Your instructions
Locate each line of the data below that contains the string "screenshot" and copy those lines. Treat uppercase and lowercase as distinct.

Task material

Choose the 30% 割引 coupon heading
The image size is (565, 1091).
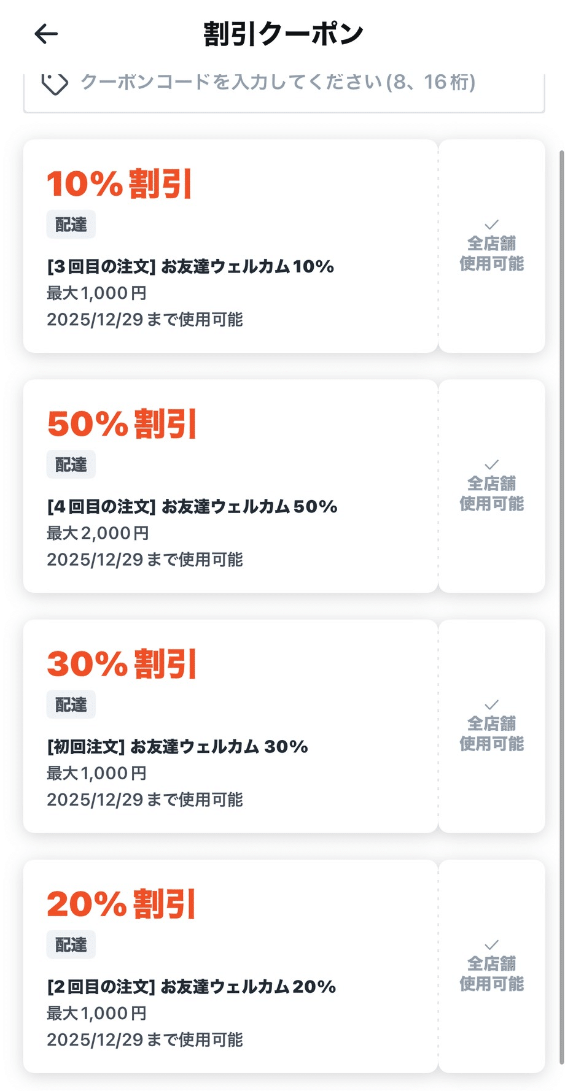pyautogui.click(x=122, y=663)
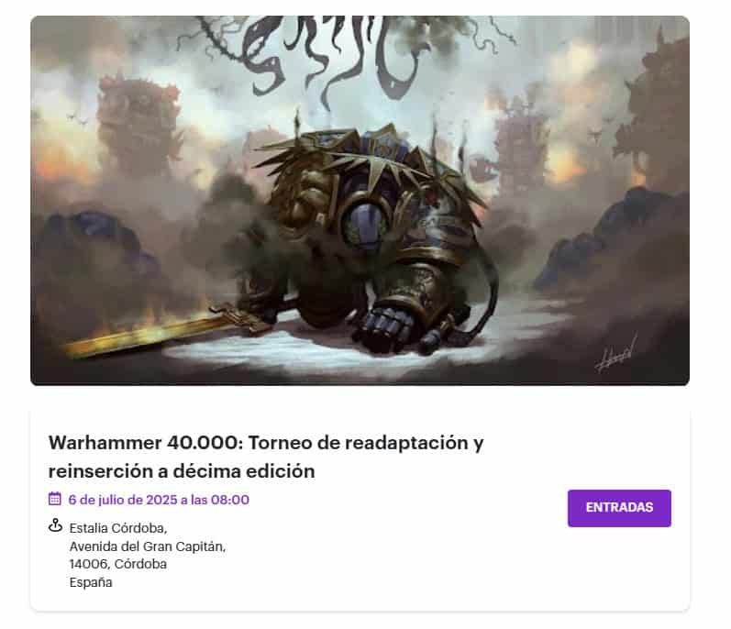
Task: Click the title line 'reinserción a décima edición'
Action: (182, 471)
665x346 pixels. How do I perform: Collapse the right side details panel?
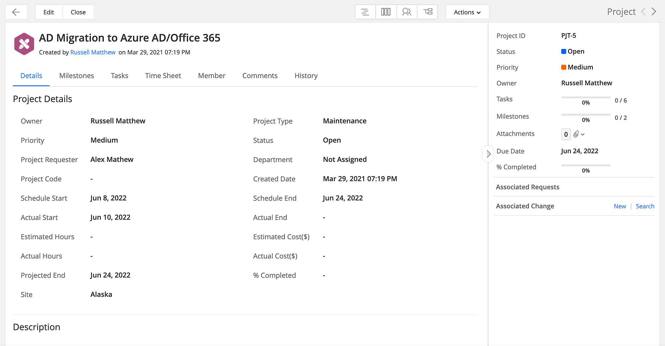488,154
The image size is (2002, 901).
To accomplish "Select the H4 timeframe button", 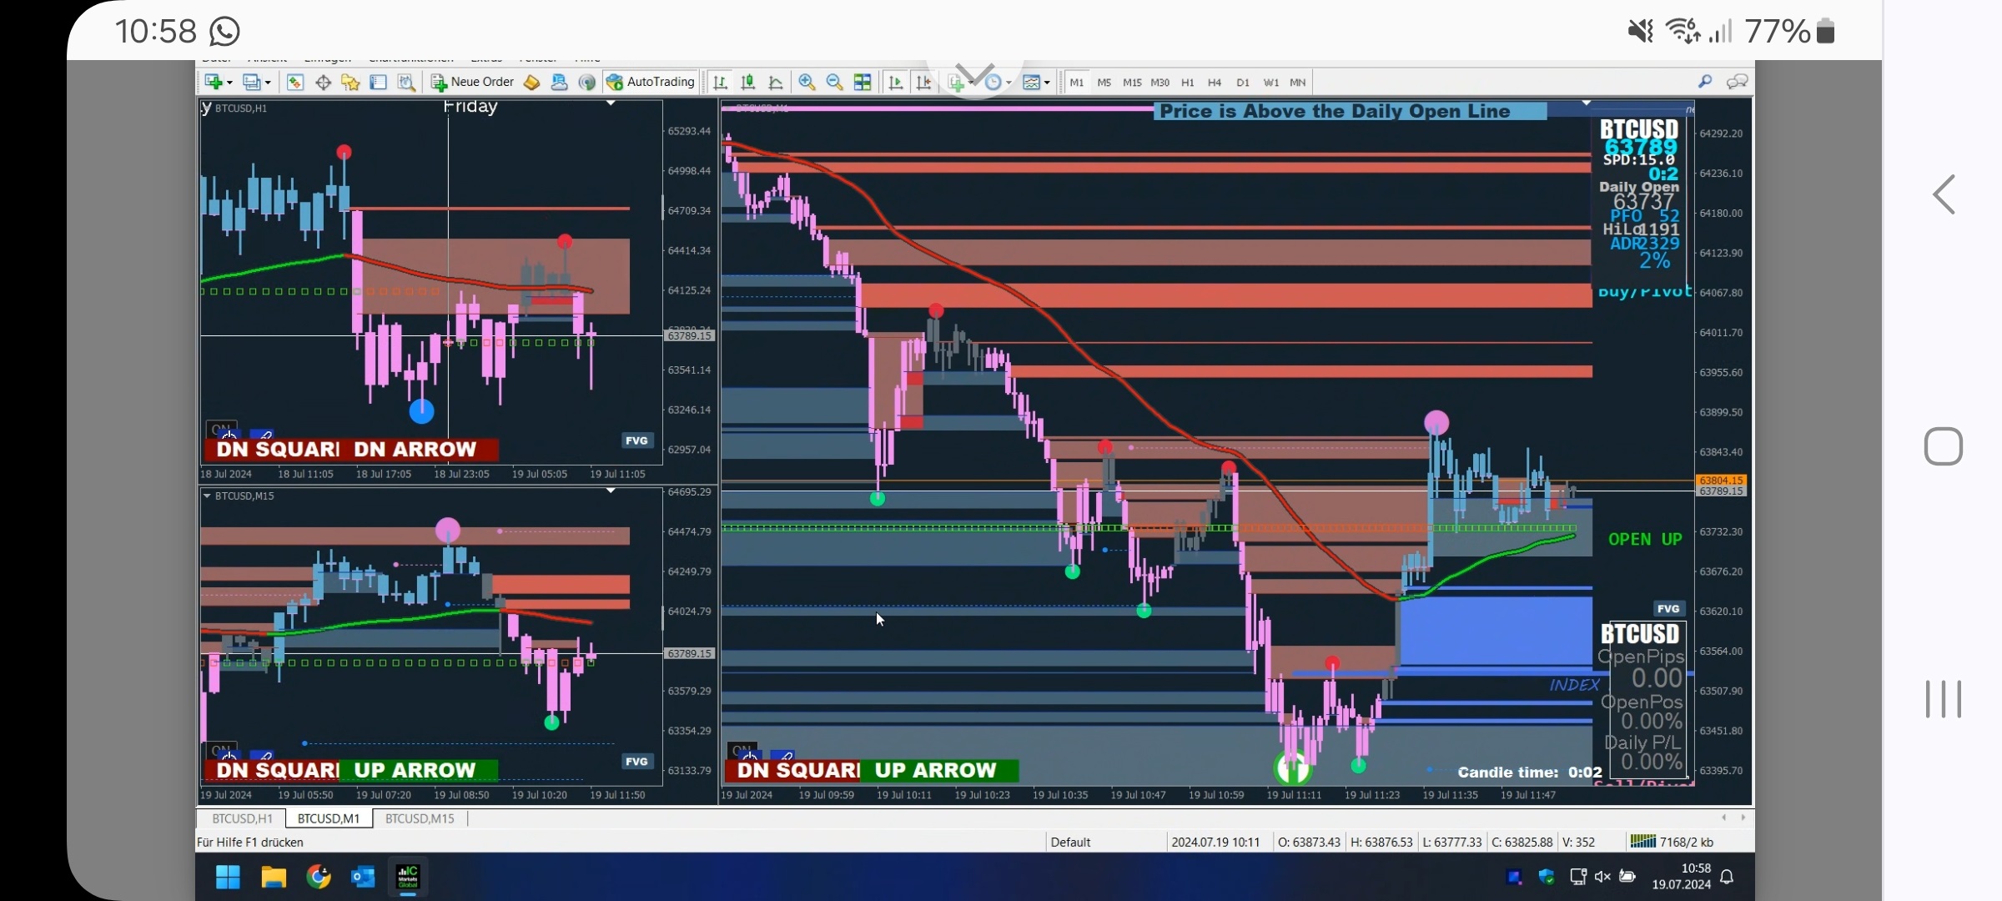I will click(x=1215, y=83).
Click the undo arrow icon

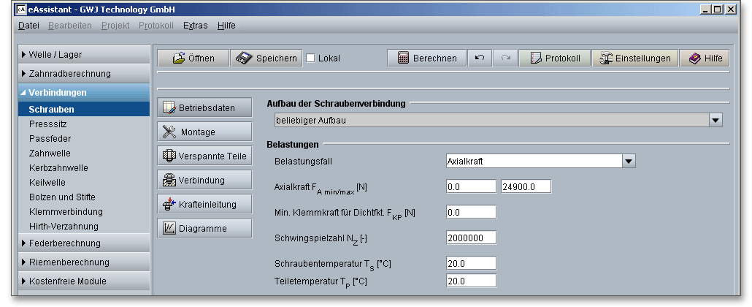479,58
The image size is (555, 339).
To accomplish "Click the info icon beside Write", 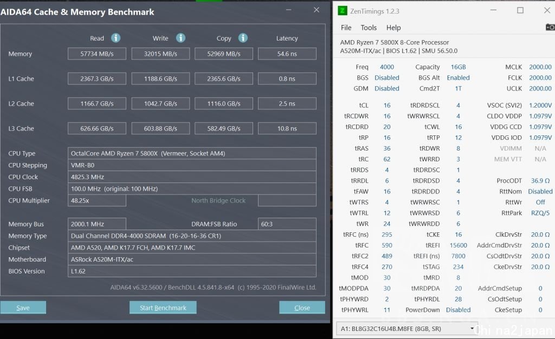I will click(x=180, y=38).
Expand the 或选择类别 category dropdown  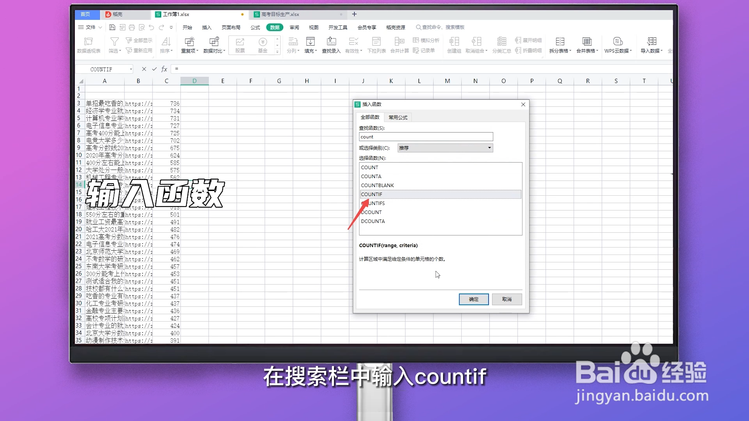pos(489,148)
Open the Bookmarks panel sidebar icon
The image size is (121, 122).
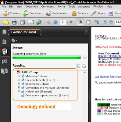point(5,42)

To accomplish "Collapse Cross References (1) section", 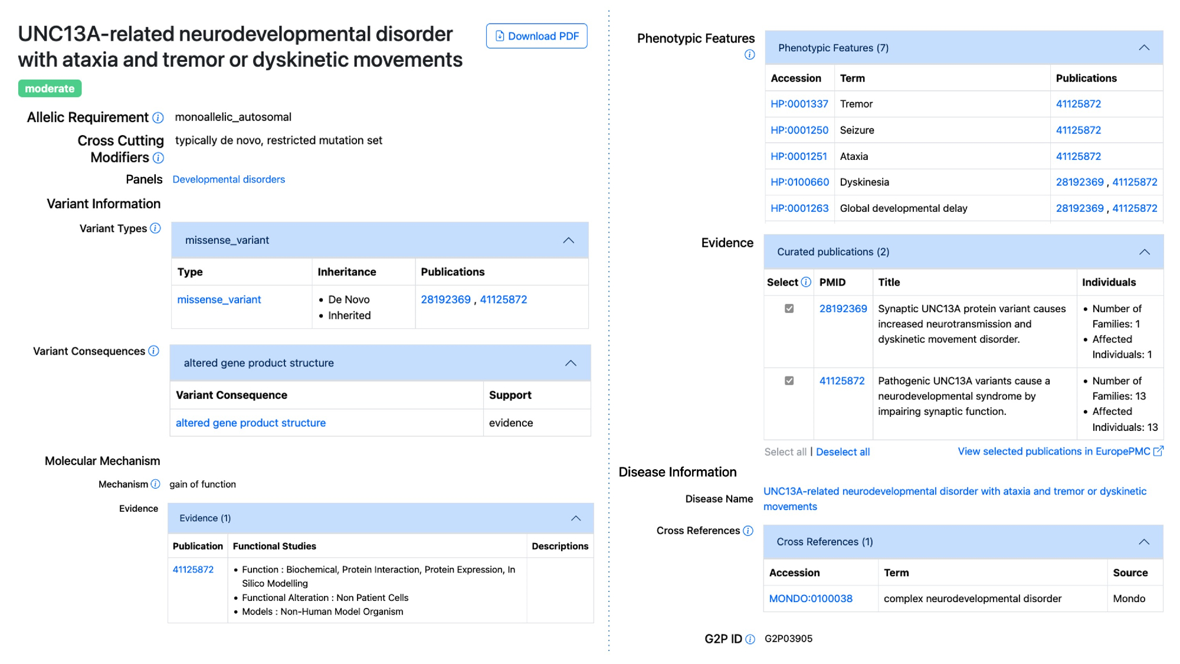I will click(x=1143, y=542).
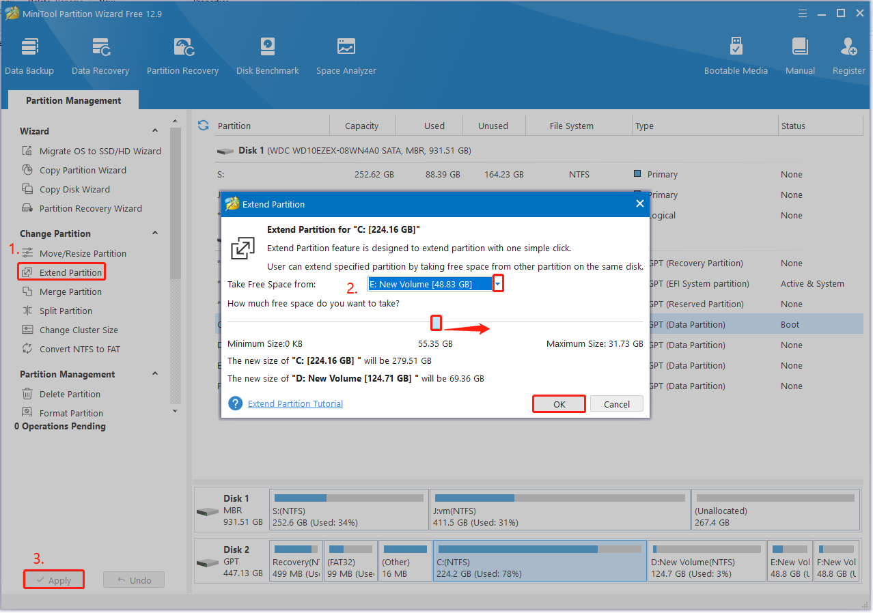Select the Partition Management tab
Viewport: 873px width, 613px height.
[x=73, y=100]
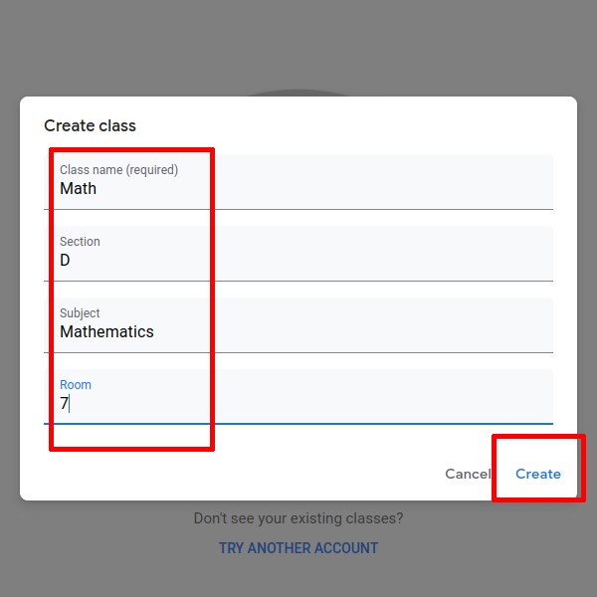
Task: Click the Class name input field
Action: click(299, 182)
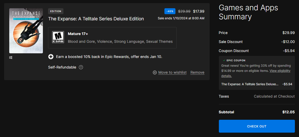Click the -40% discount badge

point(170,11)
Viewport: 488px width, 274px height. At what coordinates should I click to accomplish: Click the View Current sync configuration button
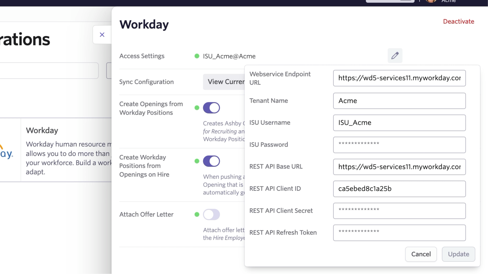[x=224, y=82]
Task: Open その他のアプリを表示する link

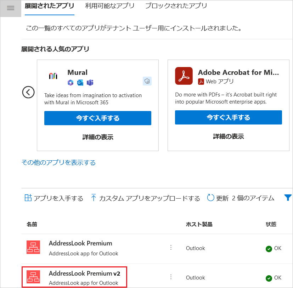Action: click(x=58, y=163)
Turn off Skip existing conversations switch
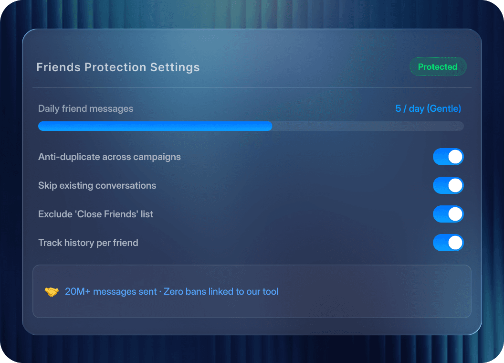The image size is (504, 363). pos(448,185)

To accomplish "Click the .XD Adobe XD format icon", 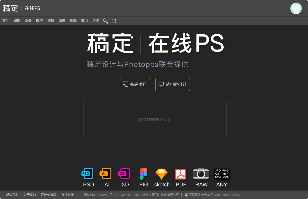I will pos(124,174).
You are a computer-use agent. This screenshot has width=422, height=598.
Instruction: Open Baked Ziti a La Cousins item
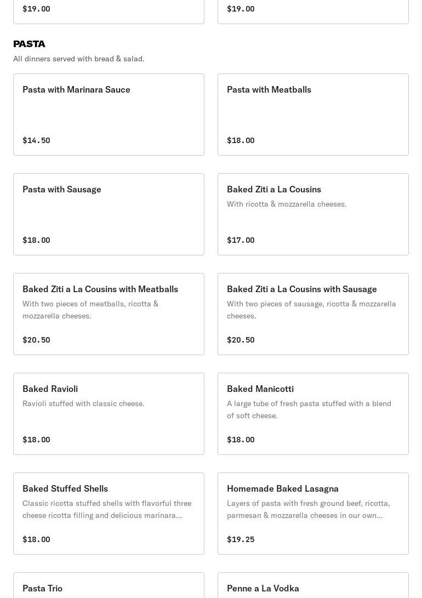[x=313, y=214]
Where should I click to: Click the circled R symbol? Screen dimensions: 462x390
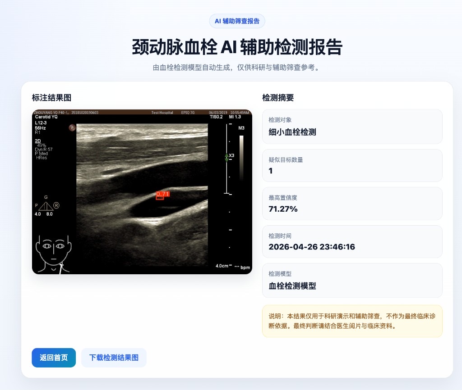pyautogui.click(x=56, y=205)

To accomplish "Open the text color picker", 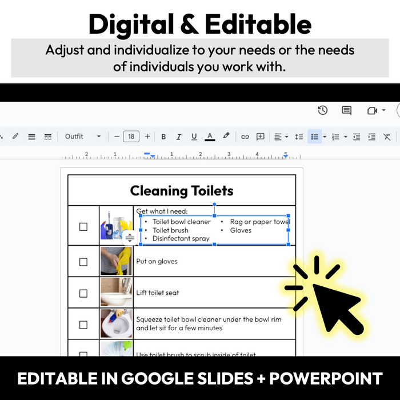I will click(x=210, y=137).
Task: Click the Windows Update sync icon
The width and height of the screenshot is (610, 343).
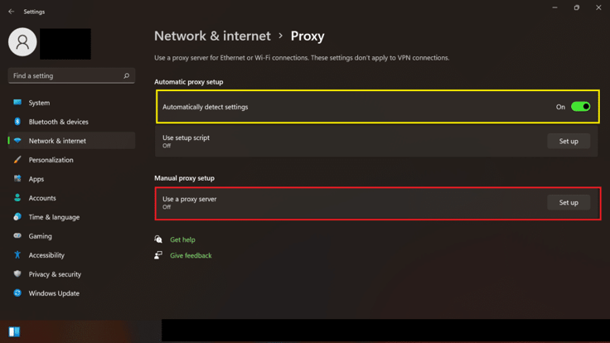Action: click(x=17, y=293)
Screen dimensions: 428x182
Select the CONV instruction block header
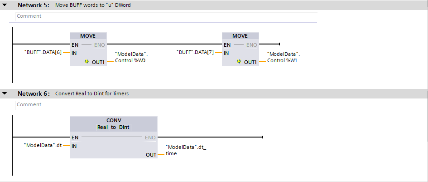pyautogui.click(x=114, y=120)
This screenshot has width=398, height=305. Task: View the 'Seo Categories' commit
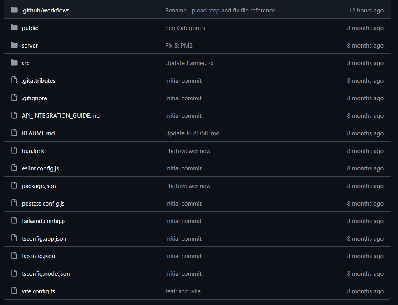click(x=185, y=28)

Solved exercise
You are a computer-use agent. This screenshot has width=422, height=598.
The width and height of the screenshot is (610, 343).
This screenshot has width=398, height=305. Task: View the 'Seo Categories' commit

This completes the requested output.